#### DIRECTIONS:
The full set of lines below has to be duplicated exactly, with no picture kept.

#### ENTRIES SHOWN:
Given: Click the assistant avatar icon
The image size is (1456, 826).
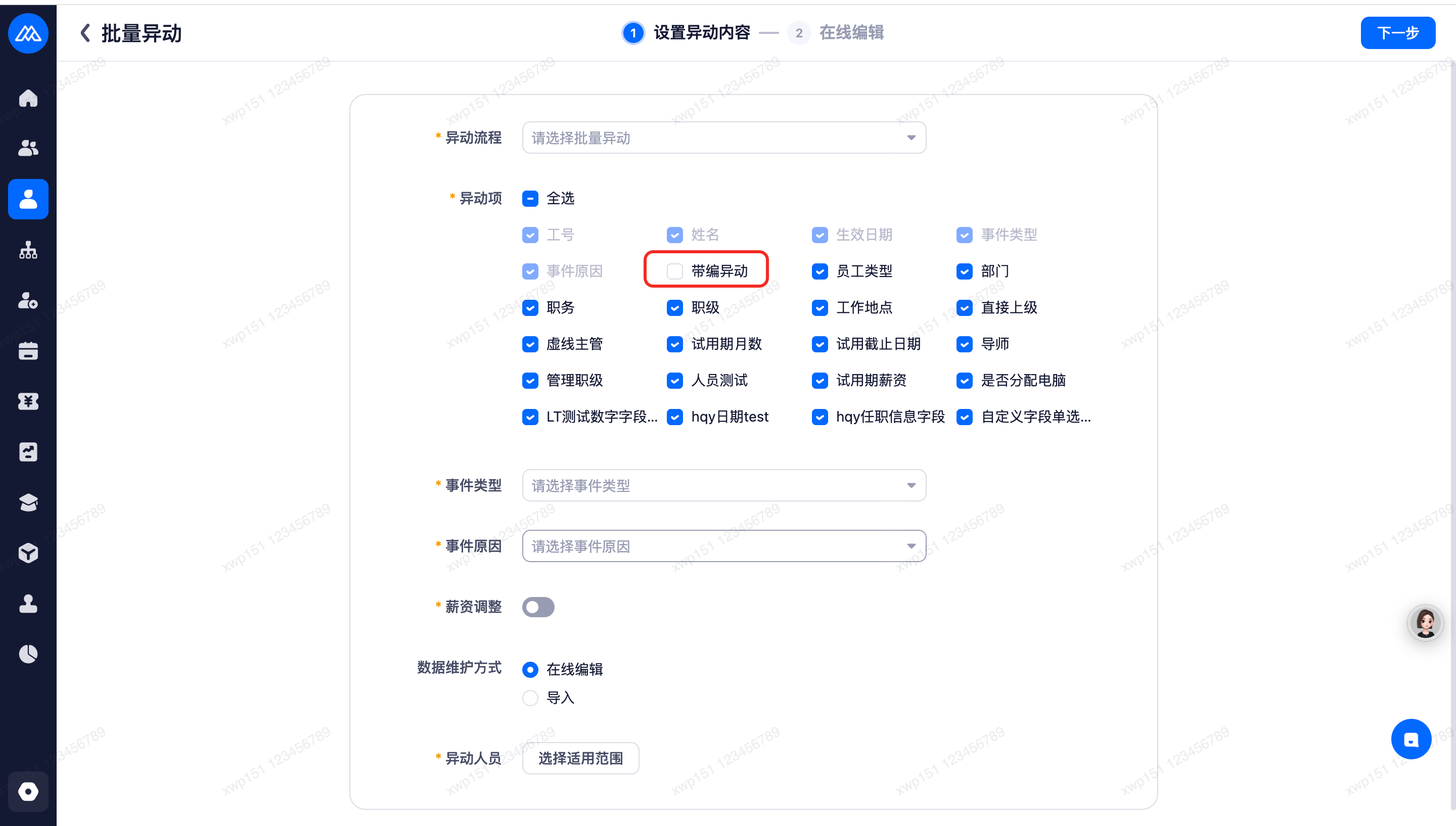Looking at the screenshot, I should click(1425, 623).
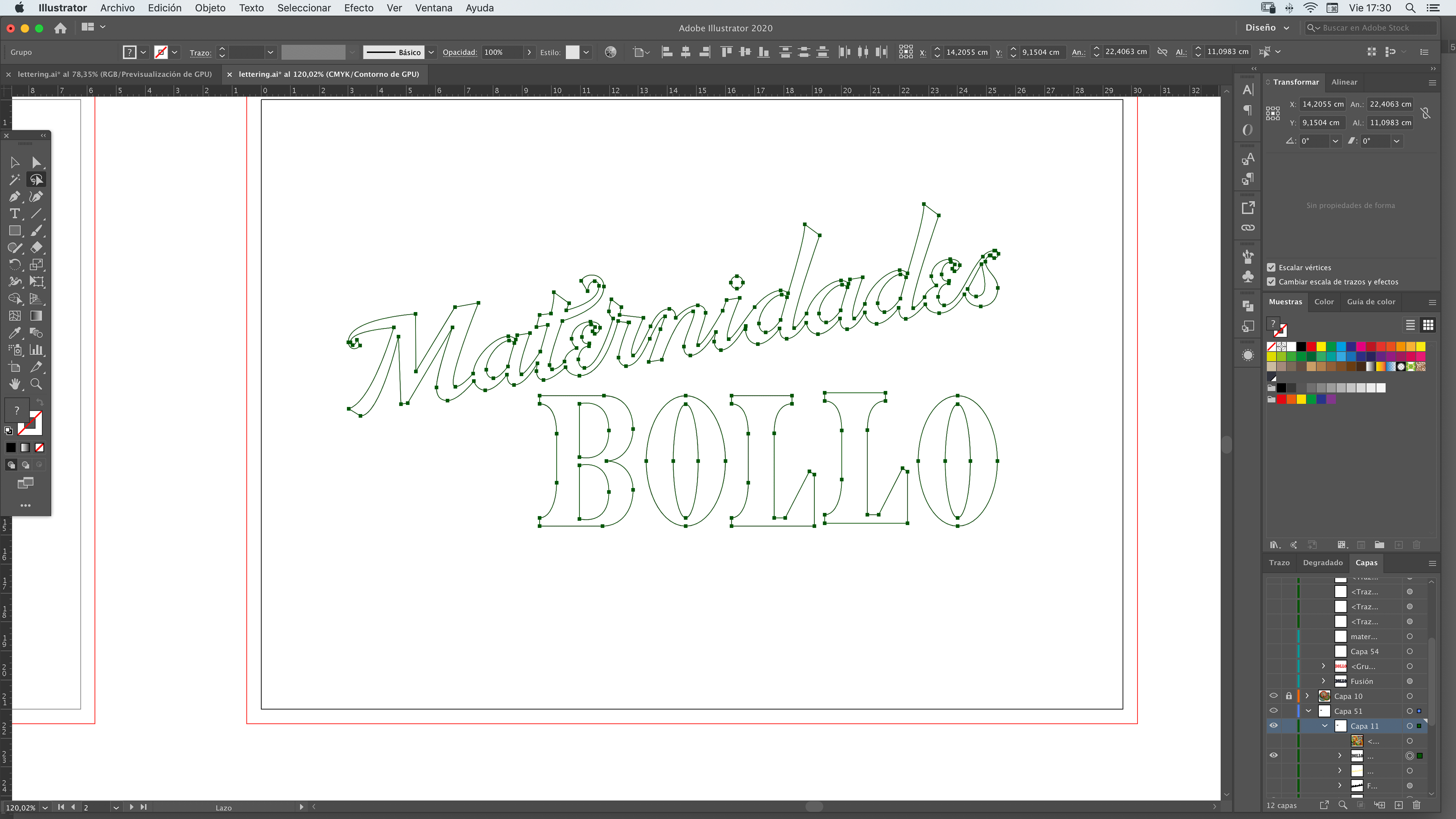Screen dimensions: 1456x819
Task: Collapse the Capa 51 layer
Action: pyautogui.click(x=1309, y=711)
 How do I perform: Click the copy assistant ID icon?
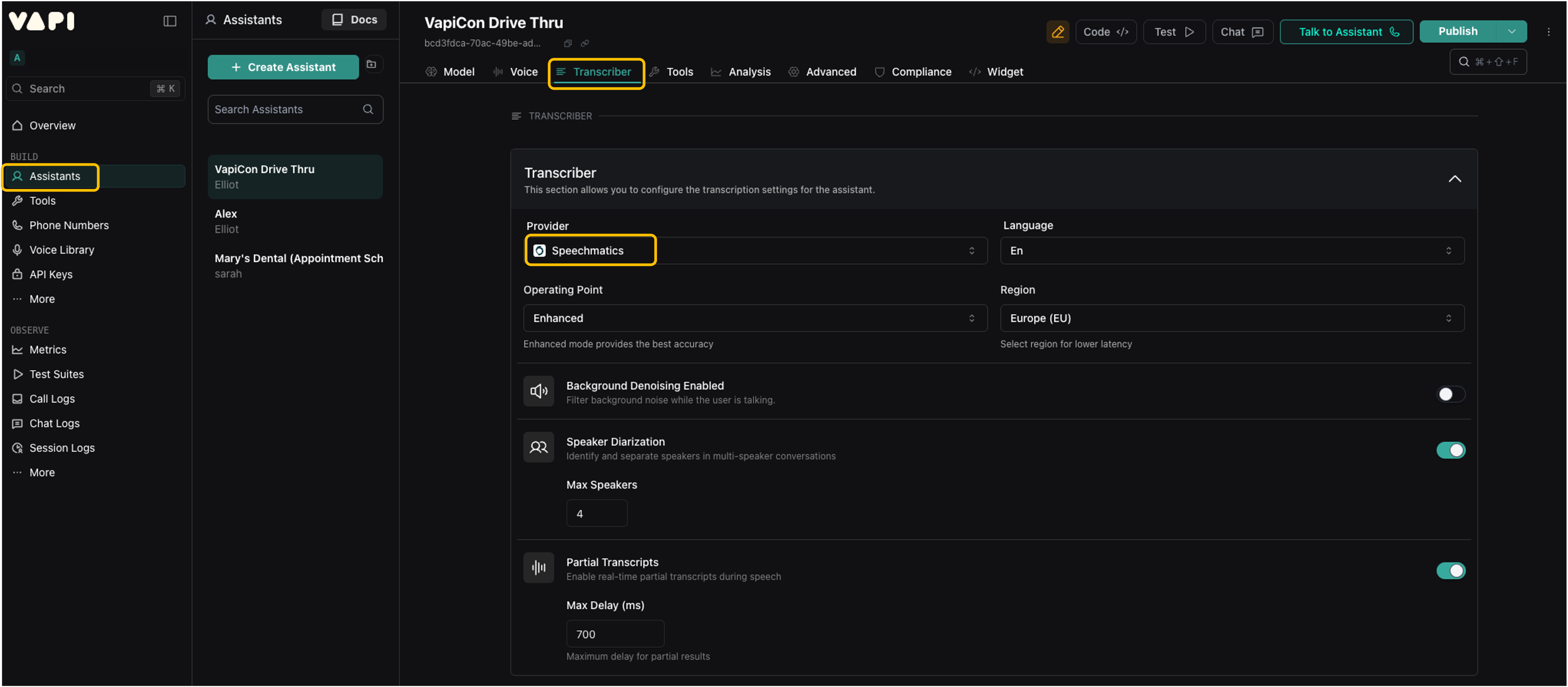pos(567,43)
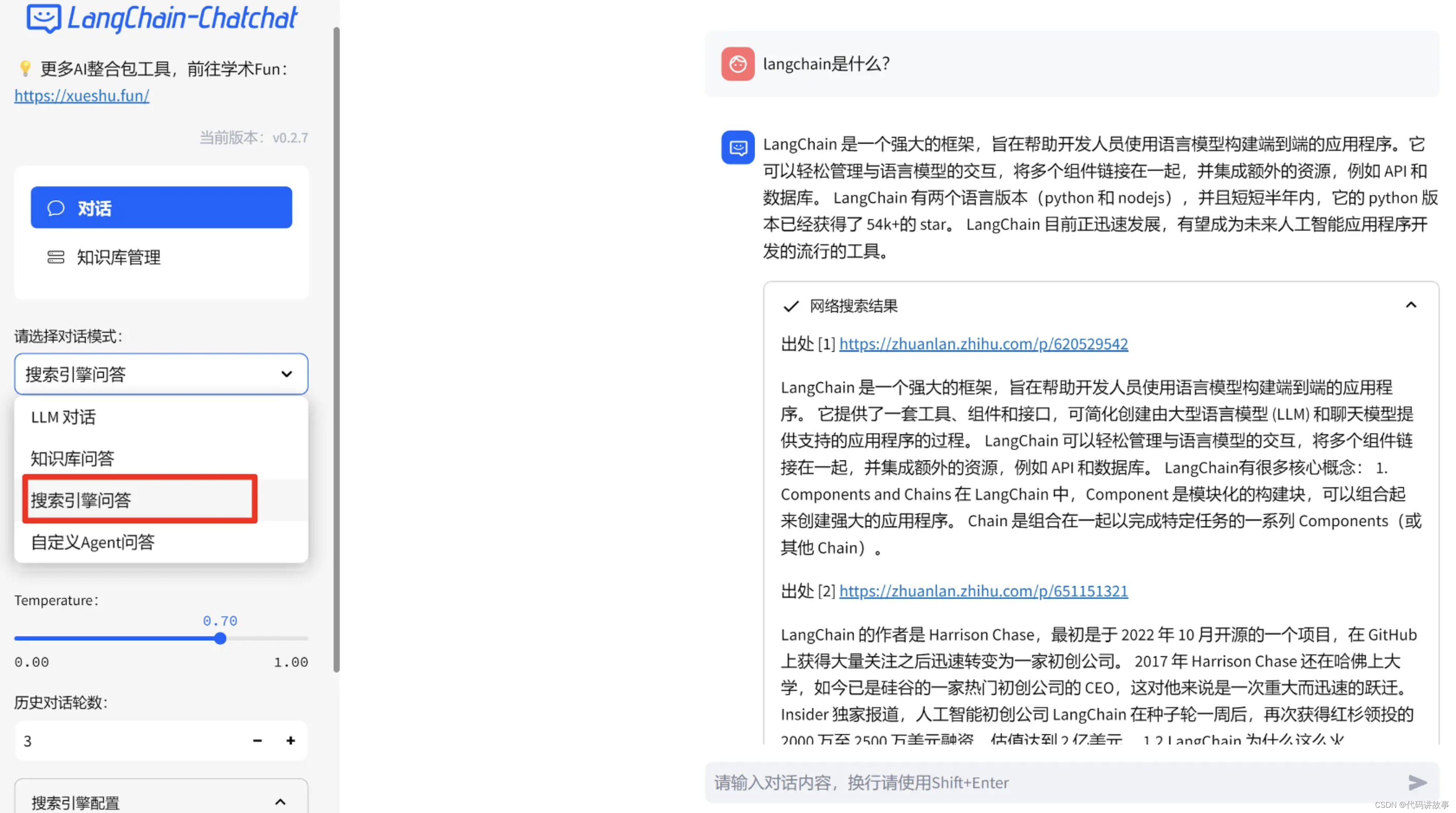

#### EXERCISE SOLUTION:
Given: Click the assistant avatar icon
The image size is (1456, 826).
Looking at the screenshot, I should click(1425, 623).
Screen dimensions: 1456x819
Task: Collapse the Capa 51 layer
Action: pyautogui.click(x=1309, y=711)
 How do I perform: Click the copy assistant ID icon?
pos(567,43)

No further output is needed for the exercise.